Through the Isokinetic Educational and Research Department, Della Villa has conducted systematic video analyses of ACL injuries in professional male footballers to identify non-contact injury mechanisms, biomechanics, and situational patterns. He has also researched the epidemiology of second ACL injuries following initial reconstructions using data from the UEFA Elite Club Injury Study. Furthermore, his studies have assessed clinical outcomes and early sports practice following arthroscopic autologous chondrocyte implantation. He has additionally published on the rehabilitation process from the perspective of a patient, documenting his own recovery from a triple cervical disc herniation and subsequent neck surgery.

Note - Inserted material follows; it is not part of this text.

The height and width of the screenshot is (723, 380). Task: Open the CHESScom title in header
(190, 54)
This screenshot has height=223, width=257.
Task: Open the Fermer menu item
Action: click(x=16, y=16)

Della Villa also maintains an active research collaboration with the University of Bologna.

== Distinctions ==
- 2013: American Orthopaedic Society of Sports Medicine Sports Health T. David Sisk Award

== Selected works ==
- Della Villa, Francesco (2021). "High rate of second ACL injury following ACL reconstruction in male professional footballers: an updated longitudinal analysis from 118 players in the UEFA Elite Club Injury Study"
- Della Villa, Francesco (2020). "Systematic video analysis of ACL injuries in professional male football (soccer): injury mechanisms, situational patterns and biomechanics study on 134 consecutive cases"
- Scott, Alex (2019). "Platelet-Rich Plasma for Patellar Tendinopathy: A Randomized Controlled Trial of Leukocyte-Rich PRP or Leukocyte-Poor PRP Versus Saline"
- Della Villa, Stefano (2019). "Before and after major neck surgery"
- Buckthorpe, Matthew (2019). "Recommendations for hamstring injury prevention in elite football: translating research into practice"
- Della Villa, Stefano (2012). "Clinical Outcomes and Return-to-Sports Participation of 50 Soccer Players After Anterior Cruciate Ligament Reconstruction Through a Sport-Specific Rehabilitation Protocol"
- Kon, Elizaveta (2012). "Non-surgical management of early knee osteoarthritis"
- Della Villa, Stefano (2010). "Does intensive rehabilitation permit early return to sport without compromising the clinical outcome after arthroscopic autologous chondrocyte implantation in highly competitive athletes?"